▶ _Texto citado_
+++++

La pequeña victoria legislativa de principios de 1988 alentaba en el gobierno la esperanza de introducir algunas reformas estructurales, sin las cuales era impensable retomar el control de la economía y, menos aún, una relación estable con la comunidad financiera internacional.

A partir de abril el país entró en una virtual cesación de pagos con el exterior y los organismos financieros internacionales interrumpieron los desembolsos de los préstamos acordados. En particular, el FMI canceló la vigencia del acuerdo de asistencia renovado pocos meses antes.

En agosto, el equipo económico ideó un conjunto de medidas pomposamente denominadas "Programa para la Recuperación Económica y el Crecimiento Sostenido", que popularmente fue rebautizado como Plan Primavera, posiblemente porque no era fácil entender en qué consistían los cambios centrales y su rasgo más distintivo era la proximidad con el respectivo equinoccio.

El centro del programa era un mecanismo de desdoblamiento del mercado cambiario, en virtud del cual existía un tipo de cambio oficial al que los exportadores debían liquidar sus operaciones en el Banco Central, mientras que las divisas necesarias para las importaciones y las operaciones financieras se debían adquirir en el mercado libre con un tipo de cambio flotante. De esta manera, el gobierno recibía dólares "baratos" de los exportadores y se los vendía más caros a los importadores y el resto de los demandantes. Tal asimetría tenía el propósito de impulsar una situación más equilibrada en las cuentas externas.

El esquema se completó con un acuerdo de precios por 180 días con los sectores empresariales para, una vez más, desalentar la inflación, y fue precedido por el correspondiente aumento de tarifas para socorrer a las finanzas públicas.

La gobernabilidad se complicaba día a día. Cada una de las medidas era fuertemente resistida por los sectores afectados…

En ese contexto, el Plan Primavera logró detener durante algunos meses las trayectorias crecientes de la inflación y del tipo de cambio. Los precios al consumidor, que habían crecido un 27% en agosto de 1988, descendieron al 6% a fines del año y el dólar, que duplicó su valor durante los primeros seis meses del año, se mantuvo relativamente estable en el segundo semestre. Pero se trataba de un equilibrio extremadamente precario.

Las negociaciones con los organismos internacionales y con el comité de acreedores, virtualmente se interrumpieron. El gobierno pudo avanzar con esfuerzo en algunos acuerdos bilaterales con algunos de los gobiernos agrupados en el Club de París. Inesperadamente, en septiembre, el Banco Mundial brindó una bocanada de aire fresco, otorgando un préstamo de 1.300 millones de dólares.

+++++

▶ _Filas_
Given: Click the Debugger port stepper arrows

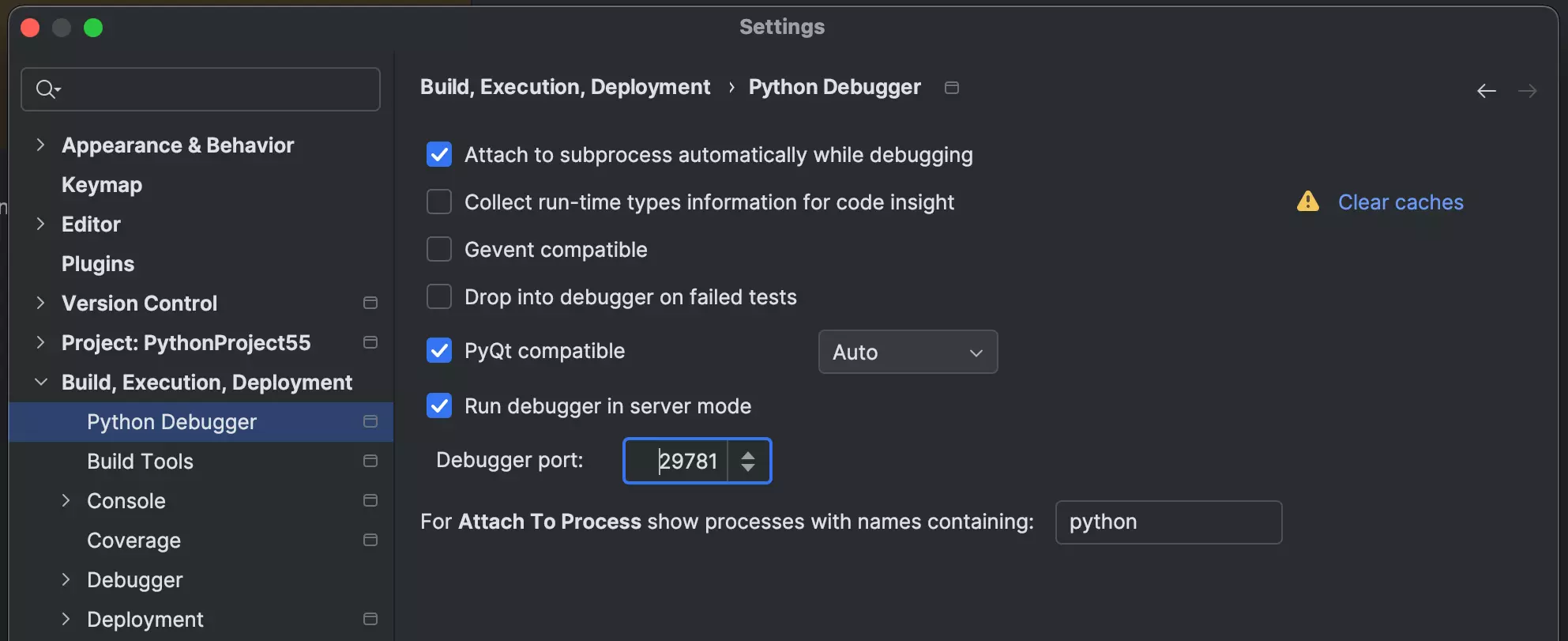Looking at the screenshot, I should pos(747,461).
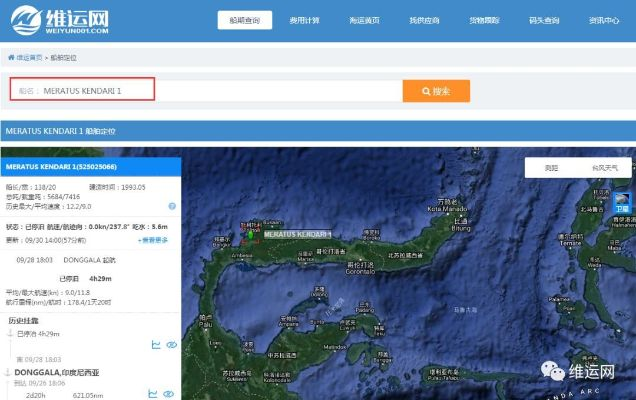Toggle the 测距 measure option on map
636x400 pixels.
(x=551, y=168)
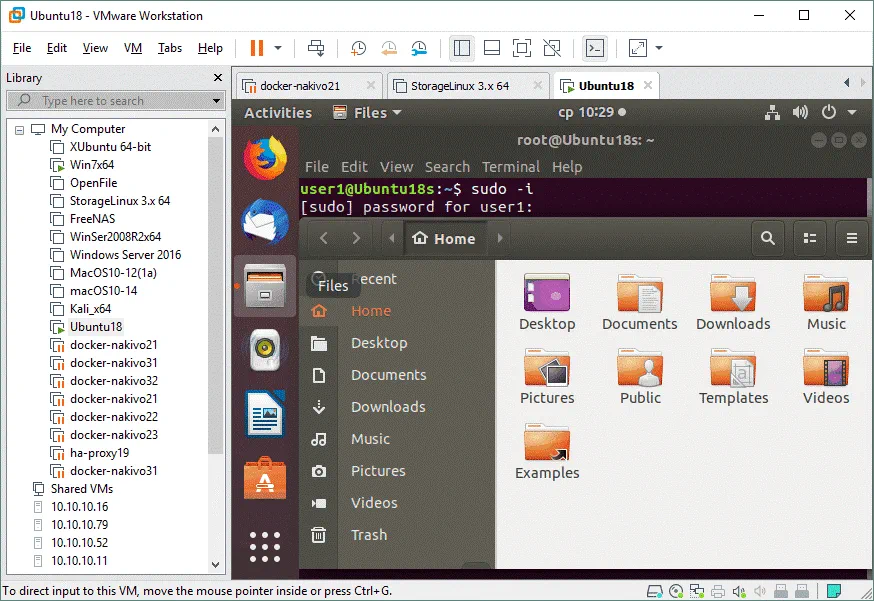Viewport: 874px width, 601px height.
Task: Toggle the library sidebar view button
Action: (461, 48)
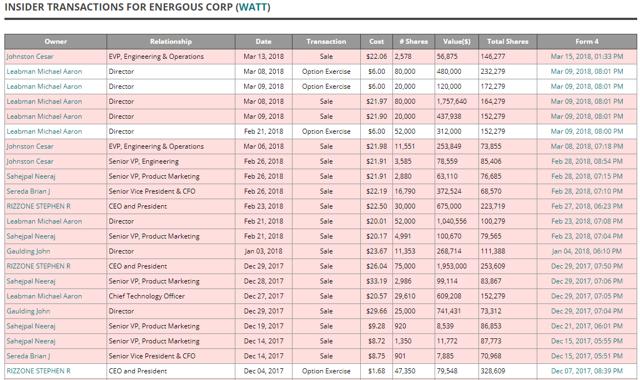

+++++

▶ _Desafíos_
**A.** Responde, por favor, estas preguntas sobre el texto del Plan Primavera:
(i) ¿Qué canceló el FMI?
(ii) ¿Por cuántos días se firmó el acuerdo de precios con los sectores empresariales?
(iii) ¿De cuánto fue el préstamo que otorgó el Banco Mundial en septiembre?
**B.** Prosigue el texto del Plan Primavera a partir de su última oración.

▶ _Tareas resueltas_
**A.**
(i) La vigencia del acuerdo de asistencia renovado pocos meses antes.
(ii) Por 180 días.
(iii) De 1.300 millones de dólares.

**B.**
La otra buena noticia del año provino del sector exportador. La fuerte devaluación de la moneda nacional en los primeros meses del año, una sequía en Estados Unidos que hizo subir los precios internacionales y mejores condiciones climáticas en el país, impulsaron fuertemente las exportaciones agrícolas, en especial las de oleaginosas y aceites. También las ventas externas de productos industriales crecieron fuertemente. El resultado fue un ingreso adicional de divisas por estos conceptos de 2.774 millones de dólares, 43% más que el año anterior.

La administración estadounidense seguía con preocupación el agravamiento de la situación en la Argentina, en especial después que a mediados de año Carlos Menem triunfara en las elecciones internas del justicialismo, derrotando al sector renovador de dicho partido, encabezado por Antonio Cafiero. Por entonces, Menem -convertido en futuro candidato presidencial del justicialismo- era visto como un dirigente imprevisible, dueño de un discurso errático y poco coherente…

Acosado por la situación fiscal, unos pocos días después el gobierno rompió de forma unilateral el frágil acuerdo de precios y tarifas, aumentando los precios de los servicios públicos.

El saldo del año era dramático, la economía cayó casi un 3% y los precios minoristas aumentaron 388%. Como en otras ocasiones, el inicio de 1989 se insinuaba ardiente en todos los frentes.

(1989) "Argentina, levántate y anda". Con esta mística invocación inició Carlos Saúl Menem su discurso inaugural ante la Asamblea Legislativa el 8 de julio de 1989.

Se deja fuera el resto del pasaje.